Problem statement -> Copy the records below exactly.

Records shown ->

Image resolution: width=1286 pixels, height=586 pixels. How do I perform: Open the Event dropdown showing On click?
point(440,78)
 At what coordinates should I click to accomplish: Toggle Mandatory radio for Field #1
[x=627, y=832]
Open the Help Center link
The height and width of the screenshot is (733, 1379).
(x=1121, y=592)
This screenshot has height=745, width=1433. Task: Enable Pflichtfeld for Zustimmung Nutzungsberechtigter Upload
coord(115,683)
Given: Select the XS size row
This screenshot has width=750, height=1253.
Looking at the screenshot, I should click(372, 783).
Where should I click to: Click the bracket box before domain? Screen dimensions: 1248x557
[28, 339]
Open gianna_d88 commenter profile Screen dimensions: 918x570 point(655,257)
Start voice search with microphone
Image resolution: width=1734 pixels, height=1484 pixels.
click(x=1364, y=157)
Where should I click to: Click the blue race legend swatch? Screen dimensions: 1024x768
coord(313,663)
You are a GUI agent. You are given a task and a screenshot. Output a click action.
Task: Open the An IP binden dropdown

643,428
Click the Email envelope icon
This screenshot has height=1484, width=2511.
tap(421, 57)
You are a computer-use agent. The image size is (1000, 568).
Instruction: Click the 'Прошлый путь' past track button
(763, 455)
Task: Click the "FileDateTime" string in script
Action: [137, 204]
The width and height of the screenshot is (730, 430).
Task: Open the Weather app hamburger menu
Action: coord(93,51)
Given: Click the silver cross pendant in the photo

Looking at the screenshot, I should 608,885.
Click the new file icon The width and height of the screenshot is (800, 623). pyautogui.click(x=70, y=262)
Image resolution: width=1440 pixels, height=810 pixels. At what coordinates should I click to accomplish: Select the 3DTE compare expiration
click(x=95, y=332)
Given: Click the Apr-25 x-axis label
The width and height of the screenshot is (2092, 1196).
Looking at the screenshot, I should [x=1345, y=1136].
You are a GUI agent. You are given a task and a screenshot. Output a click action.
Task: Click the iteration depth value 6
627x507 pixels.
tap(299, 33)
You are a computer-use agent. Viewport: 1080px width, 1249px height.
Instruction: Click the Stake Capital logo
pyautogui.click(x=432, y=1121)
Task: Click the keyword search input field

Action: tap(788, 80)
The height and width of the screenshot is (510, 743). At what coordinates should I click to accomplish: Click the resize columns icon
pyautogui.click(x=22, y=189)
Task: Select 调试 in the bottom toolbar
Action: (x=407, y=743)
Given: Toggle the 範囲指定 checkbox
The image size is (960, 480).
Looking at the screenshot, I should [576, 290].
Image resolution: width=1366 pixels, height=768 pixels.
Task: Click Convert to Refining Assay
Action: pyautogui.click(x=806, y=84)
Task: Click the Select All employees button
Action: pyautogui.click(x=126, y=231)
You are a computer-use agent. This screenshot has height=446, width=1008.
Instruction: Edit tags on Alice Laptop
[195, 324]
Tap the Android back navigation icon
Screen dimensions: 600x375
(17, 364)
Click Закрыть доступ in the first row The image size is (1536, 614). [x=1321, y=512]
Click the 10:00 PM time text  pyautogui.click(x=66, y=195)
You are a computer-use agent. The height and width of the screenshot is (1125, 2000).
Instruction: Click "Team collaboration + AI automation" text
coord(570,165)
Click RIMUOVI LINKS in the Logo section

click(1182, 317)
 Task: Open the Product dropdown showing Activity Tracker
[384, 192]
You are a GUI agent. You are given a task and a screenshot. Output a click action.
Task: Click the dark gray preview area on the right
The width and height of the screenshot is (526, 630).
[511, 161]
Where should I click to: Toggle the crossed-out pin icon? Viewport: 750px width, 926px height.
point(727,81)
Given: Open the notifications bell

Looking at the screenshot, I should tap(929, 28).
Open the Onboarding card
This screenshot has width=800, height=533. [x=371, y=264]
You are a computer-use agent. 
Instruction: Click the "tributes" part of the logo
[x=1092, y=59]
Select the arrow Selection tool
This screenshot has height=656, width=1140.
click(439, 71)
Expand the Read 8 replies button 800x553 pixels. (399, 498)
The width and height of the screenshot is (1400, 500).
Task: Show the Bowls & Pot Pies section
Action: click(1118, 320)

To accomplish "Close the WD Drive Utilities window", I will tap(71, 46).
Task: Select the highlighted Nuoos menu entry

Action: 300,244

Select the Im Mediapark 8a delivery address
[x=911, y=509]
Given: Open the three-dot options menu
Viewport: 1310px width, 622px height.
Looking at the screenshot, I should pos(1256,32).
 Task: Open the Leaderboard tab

Exercise answer ->
Image resolution: width=1286 pixels, height=586 pixels. How do I perform: Open the Event dropdown showing On click?
point(440,78)
 At what coordinates should I click to accomplish: Toggle Mandatory radio for Field #1
[x=627, y=832]
Open the Help Center link
The height and width of the screenshot is (733, 1379).
(x=1121, y=592)
This screenshot has height=745, width=1433. Task: Enable Pflichtfeld for Zustimmung Nutzungsberechtigter Upload
coord(115,683)
Given: Select the XS size row
This screenshot has width=750, height=1253.
Looking at the screenshot, I should click(372, 783).
Where should I click to: Click the bracket box before domain? Screen dimensions: 1248x557
[28, 339]
Open gianna_d88 commenter profile Screen dimensions: 918x570 point(655,257)
Start voice search with microphone
Image resolution: width=1734 pixels, height=1484 pixels.
click(x=1364, y=157)
Where should I click to: Click the blue race legend swatch? Screen dimensions: 1024x768
coord(313,663)
You are a GUI agent. You are given a task and a screenshot. Output a click action.
Task: Open the An IP binden dropdown

643,428
Click the Email envelope icon
This screenshot has height=1484, width=2511.
tap(421, 57)
You are a computer-use agent. The image size is (1000, 568).
Instruction: Click the 'Прошлый путь' past track button
(763, 455)
Task: Click the "FileDateTime" string in script
Action: [137, 204]
The width and height of the screenshot is (730, 430).
Task: Open the Weather app hamburger menu
Action: coord(93,51)
Given: Click the silver cross pendant in the photo

Looking at the screenshot, I should 608,885.
Click the new file icon The width and height of the screenshot is (800, 623). pyautogui.click(x=70, y=262)
Image resolution: width=1440 pixels, height=810 pixels. At what coordinates should I click to accomplish: Select the 3DTE compare expiration
click(x=95, y=332)
Given: Click the Apr-25 x-axis label
The width and height of the screenshot is (2092, 1196).
Looking at the screenshot, I should [x=1345, y=1136].
You are a GUI agent. You are given a task and a screenshot. Output a click action.
Task: Click the iteration depth value 6
627x507 pixels.
tap(299, 33)
You are a computer-use agent. Viewport: 1080px width, 1249px height.
Instruction: Click the Stake Capital logo
pyautogui.click(x=432, y=1121)
Task: Click the keyword search input field

Action: tap(788, 80)
The height and width of the screenshot is (510, 743). At what coordinates should I click to accomplish: Click the resize columns icon
pyautogui.click(x=22, y=189)
Task: Select 调试 in the bottom toolbar
Action: (x=407, y=743)
Given: Toggle the 範囲指定 checkbox
The image size is (960, 480).
Looking at the screenshot, I should [576, 290].
Image resolution: width=1366 pixels, height=768 pixels.
Task: Click Convert to Refining Assay
Action: pyautogui.click(x=806, y=84)
Task: Click the Select All employees button
Action: pyautogui.click(x=126, y=231)
You are a computer-use agent. This screenshot has height=446, width=1008.
Instruction: Edit tags on Alice Laptop
[195, 324]
Tap the Android back navigation icon
Screen dimensions: 600x375
(17, 364)
Click Закрыть доступ in the first row The image size is (1536, 614). [x=1321, y=512]
Click the 10:00 PM time text  pyautogui.click(x=66, y=195)
You are a computer-use agent. The height and width of the screenshot is (1125, 2000).
Instruction: Click "Team collaboration + AI automation" text
coord(570,165)
Click RIMUOVI LINKS in the Logo section

click(1182, 317)
 Task: Open the Product dropdown showing Activity Tracker
[384, 192]
You are a GUI agent. You are given a task and a screenshot. Output a click action.
Task: Click the dark gray preview area on the right
The width and height of the screenshot is (526, 630).
[511, 161]
Where should I click to: Toggle the crossed-out pin icon? Viewport: 750px width, 926px height.
point(727,81)
Given: Open the notifications bell

Looking at the screenshot, I should tap(929, 28).
Open the Onboarding card
This screenshot has width=800, height=533. [x=371, y=264]
You are a computer-use agent. 
Instruction: Click the "tributes" part of the logo
[x=1092, y=59]
Select the arrow Selection tool
This screenshot has height=656, width=1140.
click(439, 71)
Expand the Read 8 replies button 800x553 pixels. (399, 498)
The width and height of the screenshot is (1400, 500).
Task: Show the Bowls & Pot Pies section
Action: click(1118, 320)

To accomplish "Close the WD Drive Utilities window", I will tap(71, 46).
Task: Select the highlighted Nuoos menu entry

Action: 300,244

Select the Im Mediapark 8a delivery address
[x=911, y=509]
Given: Open the three-dot options menu
Viewport: 1310px width, 622px height.
Looking at the screenshot, I should pos(1256,32).
 Task: Open the Leaderboard tab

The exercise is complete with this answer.